On se souvient peut-être de la campagne qui fut faite pour que le gouvernement vînt en aide à la Société centrale des Banques de Province et à la Banque industrielle de Chine ? On demandait des centaines de millions sous le prétexte que « c’est l’intérêt de la nation de ne pas laisser succomber des organismes qui assurent l’existence de plusieurs milliers de familles françaises et qui apportent au pays un élément de prospérité, et dont les comptoirs à l’étranger sont des agents de propagande française ». Le hasard voulait que ces raisons s’appliquassent à la Maison Jean Galmot encore mieux qu’aux deux banques en question : seulement, Jean Galmot n’était qu’un planteur, un producteur, un simple colon, comme il se plaisait à le constater lui-même avec fierté, tandis que les banques d’agio sont bien autre chose…

Eh bien, il est un comble qu’on ne peut pas raconter sans rire, tellement il est caractéristique du désordre (pour ne pas dire pis) qui règne dans toute cette affaire : alors que Jean Galmot est retenu (en prison) loin de ses livres de caisse, de sa comptabilité, de ses dossiers, et est néanmoins interrogé sur mille questions de détail par le juge d’instruction, la Société des Banques de Province s’est fait nommer contrôleur de la liquidation et a, à ce titre, comptabilité, dossiers et livres de caisse de la Maison Jean Galmot entre les mains !…

De jour en jour la fissure s’est élargie. J’ai dit qu’en mars 1921 le tribunal de commerce de la Seine avait accordé à Jean Galmot le bénéfice du règlement transactionnel. On avait vu, au cours des mois précédents, l’essence de bois de rose tomber de 265 francs le kilo à 60 francs, le bois d’ébénisterie, dont le prix de revient était de 1 100 francs la tonne, ne trouver acheteur qu’à 300 francs, etc.
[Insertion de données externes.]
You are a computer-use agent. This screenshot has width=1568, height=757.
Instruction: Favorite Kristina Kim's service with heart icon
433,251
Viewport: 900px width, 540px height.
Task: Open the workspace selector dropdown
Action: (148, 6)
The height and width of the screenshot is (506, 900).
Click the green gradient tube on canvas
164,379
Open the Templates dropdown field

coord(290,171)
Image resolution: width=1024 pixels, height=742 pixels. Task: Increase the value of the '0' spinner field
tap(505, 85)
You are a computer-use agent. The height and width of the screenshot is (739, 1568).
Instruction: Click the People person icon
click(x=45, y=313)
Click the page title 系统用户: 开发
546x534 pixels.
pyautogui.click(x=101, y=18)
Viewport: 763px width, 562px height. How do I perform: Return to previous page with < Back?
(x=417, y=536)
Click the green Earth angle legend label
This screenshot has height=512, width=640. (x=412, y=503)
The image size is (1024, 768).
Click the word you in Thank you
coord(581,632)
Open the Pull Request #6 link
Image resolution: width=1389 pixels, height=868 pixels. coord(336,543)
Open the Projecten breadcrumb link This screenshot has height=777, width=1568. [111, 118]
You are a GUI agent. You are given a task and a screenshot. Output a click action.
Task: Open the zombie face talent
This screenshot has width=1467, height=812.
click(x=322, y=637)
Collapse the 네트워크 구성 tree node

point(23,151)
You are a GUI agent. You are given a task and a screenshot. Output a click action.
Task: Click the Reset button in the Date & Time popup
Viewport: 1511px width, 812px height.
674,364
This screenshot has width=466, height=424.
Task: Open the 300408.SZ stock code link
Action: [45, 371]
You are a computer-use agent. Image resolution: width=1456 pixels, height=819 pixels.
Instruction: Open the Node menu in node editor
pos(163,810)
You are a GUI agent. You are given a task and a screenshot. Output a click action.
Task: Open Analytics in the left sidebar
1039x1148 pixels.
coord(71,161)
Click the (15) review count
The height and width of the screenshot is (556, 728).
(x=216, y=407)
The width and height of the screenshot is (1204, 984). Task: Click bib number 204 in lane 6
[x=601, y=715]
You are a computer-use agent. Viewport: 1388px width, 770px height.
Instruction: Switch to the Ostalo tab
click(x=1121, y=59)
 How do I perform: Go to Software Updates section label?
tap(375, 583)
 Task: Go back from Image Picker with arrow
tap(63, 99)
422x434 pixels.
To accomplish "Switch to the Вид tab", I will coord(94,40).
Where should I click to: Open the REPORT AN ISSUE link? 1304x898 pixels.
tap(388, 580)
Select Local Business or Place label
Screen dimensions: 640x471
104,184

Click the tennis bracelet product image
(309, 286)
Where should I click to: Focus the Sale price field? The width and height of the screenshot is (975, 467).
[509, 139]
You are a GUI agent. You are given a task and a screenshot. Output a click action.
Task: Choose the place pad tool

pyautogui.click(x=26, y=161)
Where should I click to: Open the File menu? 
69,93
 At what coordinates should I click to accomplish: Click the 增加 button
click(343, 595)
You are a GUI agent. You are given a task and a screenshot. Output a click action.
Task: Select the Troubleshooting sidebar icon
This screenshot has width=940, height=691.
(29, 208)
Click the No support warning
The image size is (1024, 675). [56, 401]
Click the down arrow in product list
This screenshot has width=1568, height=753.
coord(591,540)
Ainsi, Jean Galmot possédait-il des stocks de marchandises évalués au cours du jour à environ 16 millions, dont cependant le prix d’achat était au moins le triple. Or, le règlement transactionnel avait été accordé à Jean Galmot après constatation que, sa maison, ses comptoirs continuant à être dirigés par lui, il lui serait possible de réaliser dans ses prochains exercices un bénéfice annuel, net de tout dividende, de 9 millions de francs au minimum, ce qui lui permettrait de désintéresser dans un délai de cinq ans tous ses créanciers.

La Société des Banques de Province passe outre à cette constatation et porte plainte : elle va être la première victime de la détention de Jean Galmot, mais qu’importe… tant pis pour les actionnaires… on veut la peau de l’homme…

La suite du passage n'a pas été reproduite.